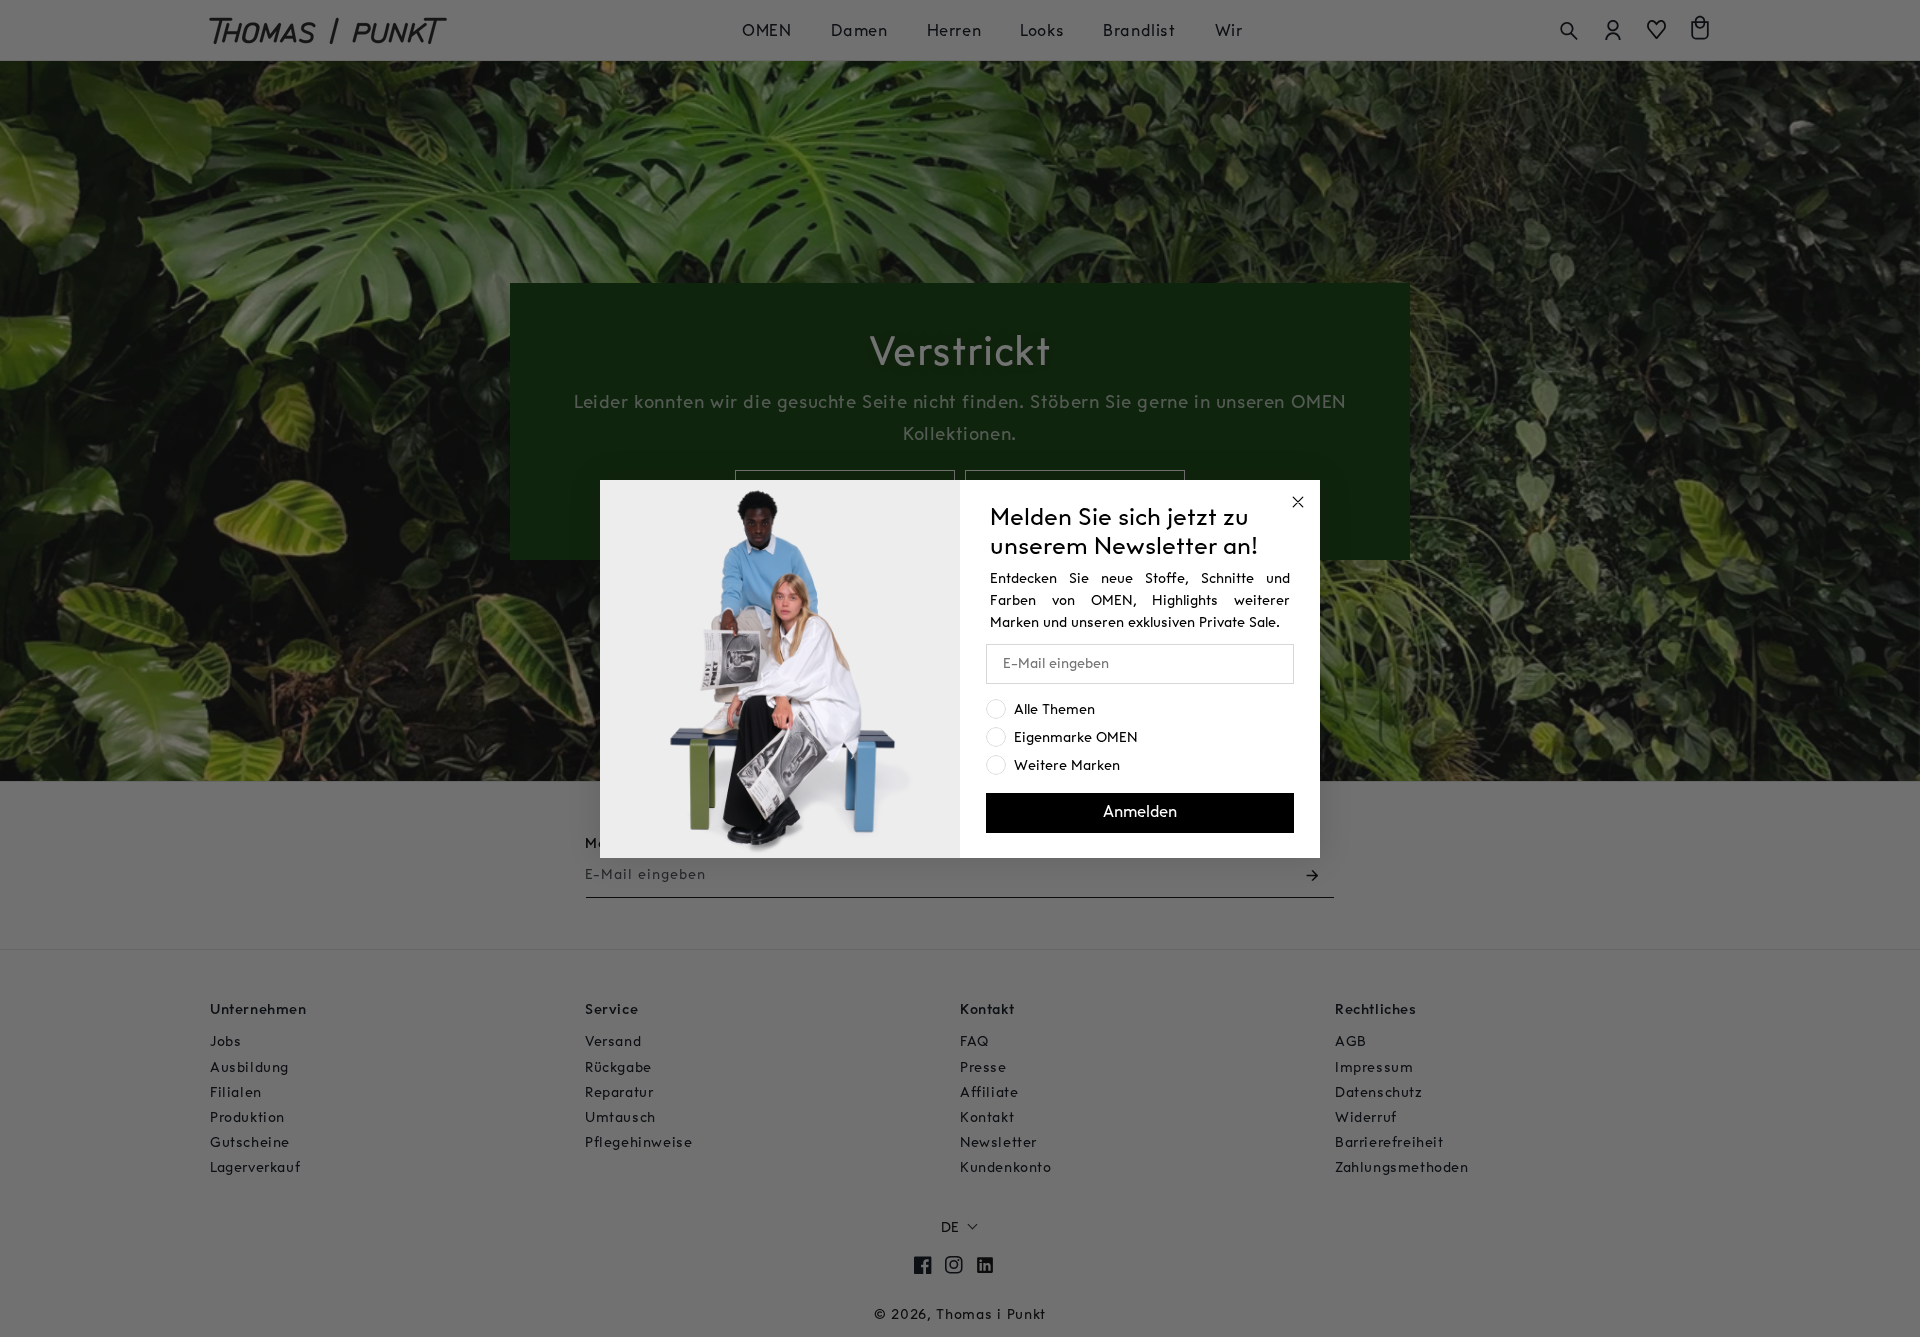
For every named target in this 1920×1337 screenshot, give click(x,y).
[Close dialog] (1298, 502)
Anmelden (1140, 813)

---

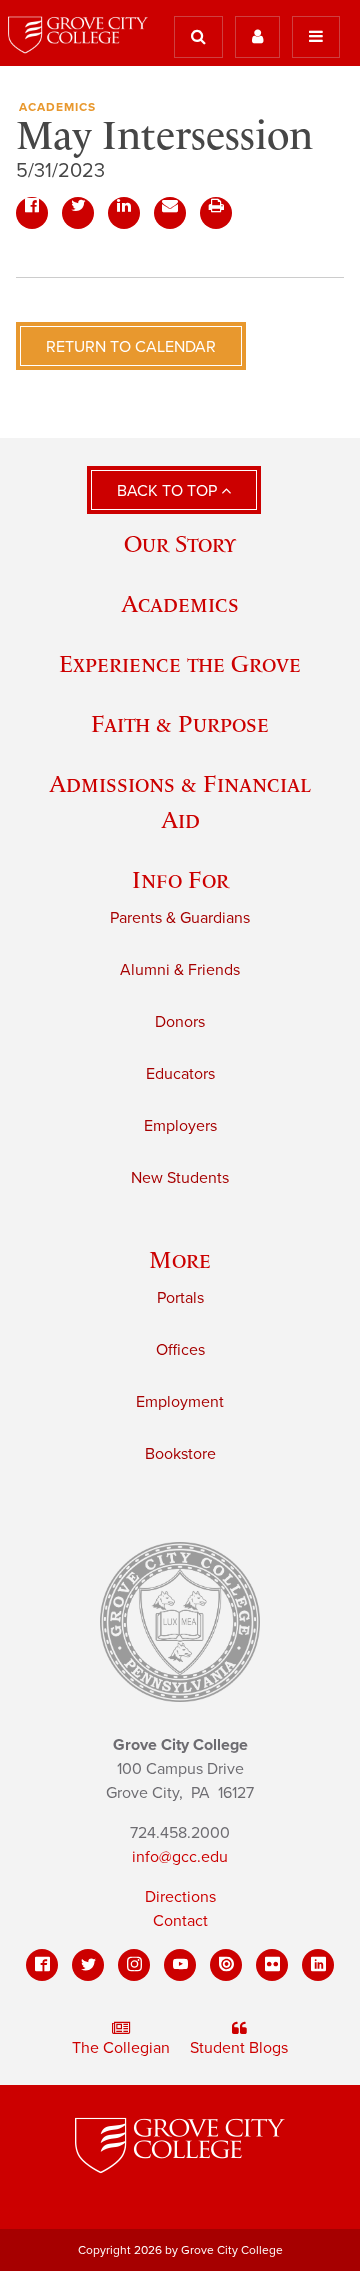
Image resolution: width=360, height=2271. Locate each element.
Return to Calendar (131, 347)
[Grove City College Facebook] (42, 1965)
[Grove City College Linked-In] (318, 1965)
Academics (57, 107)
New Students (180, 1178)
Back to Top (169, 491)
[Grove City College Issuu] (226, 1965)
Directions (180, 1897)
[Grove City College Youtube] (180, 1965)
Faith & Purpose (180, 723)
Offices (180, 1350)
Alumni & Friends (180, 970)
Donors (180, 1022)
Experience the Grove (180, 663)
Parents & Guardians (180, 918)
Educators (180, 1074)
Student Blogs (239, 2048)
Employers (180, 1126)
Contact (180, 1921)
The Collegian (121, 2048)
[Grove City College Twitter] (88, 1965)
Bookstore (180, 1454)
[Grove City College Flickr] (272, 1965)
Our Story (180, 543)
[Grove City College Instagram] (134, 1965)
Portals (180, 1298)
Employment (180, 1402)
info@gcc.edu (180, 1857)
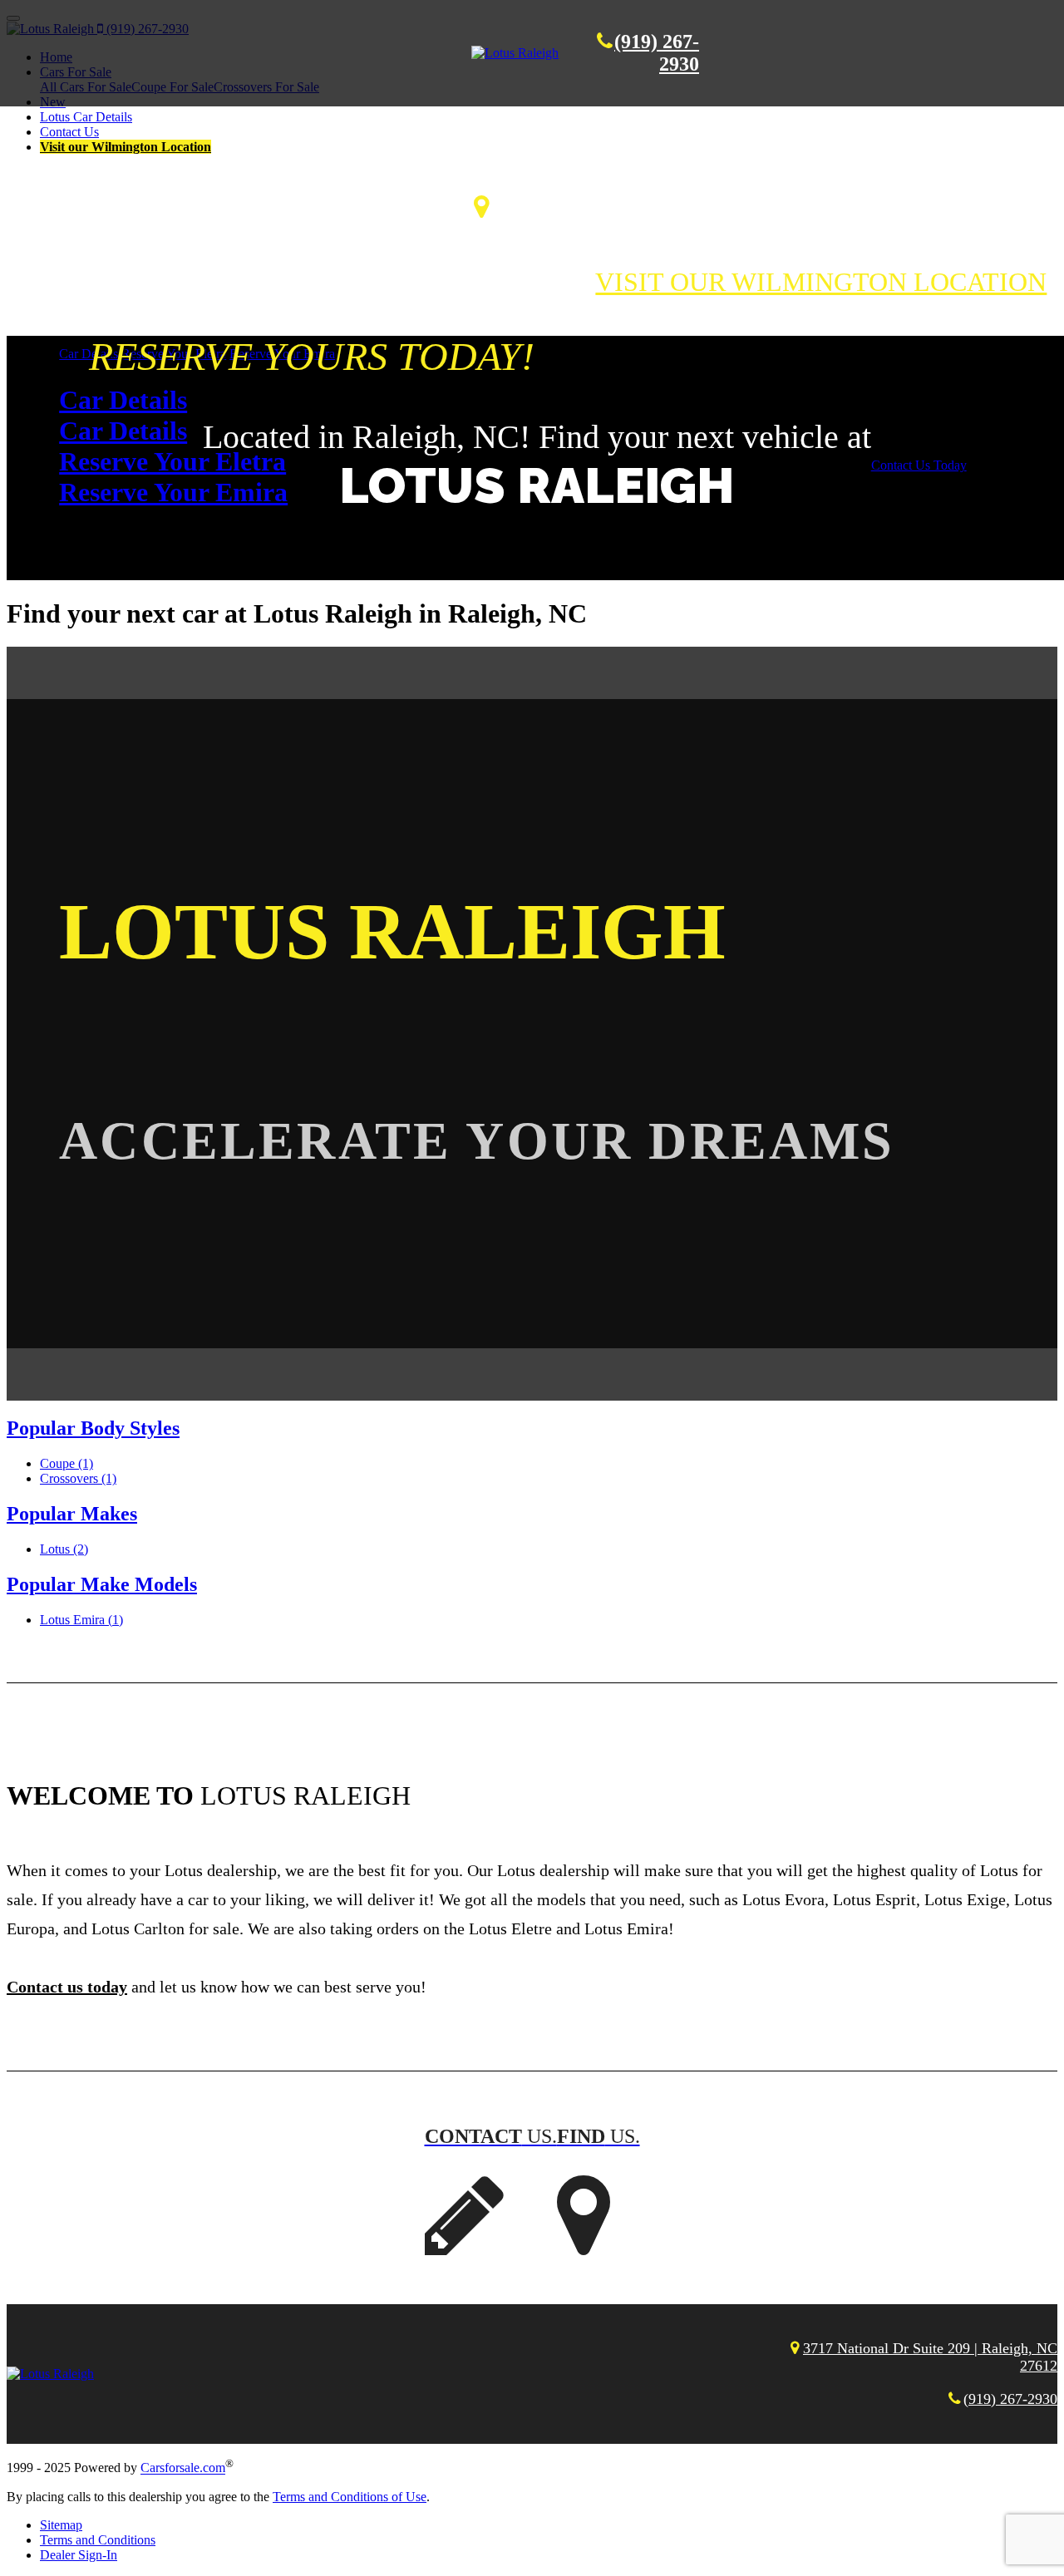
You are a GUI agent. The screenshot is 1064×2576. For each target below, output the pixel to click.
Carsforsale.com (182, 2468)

### WHAT IS BEING ASKED
Give back precisely the lines above that start at the line containing "For every named" and end at the line containing "Anmelden (1140, 813)", inclusive. No other lines belong in the output.

### TASK RESULT
For every named target in this 1920×1337 screenshot, give click(x,y).
[Close dialog] (1298, 502)
Anmelden (1140, 813)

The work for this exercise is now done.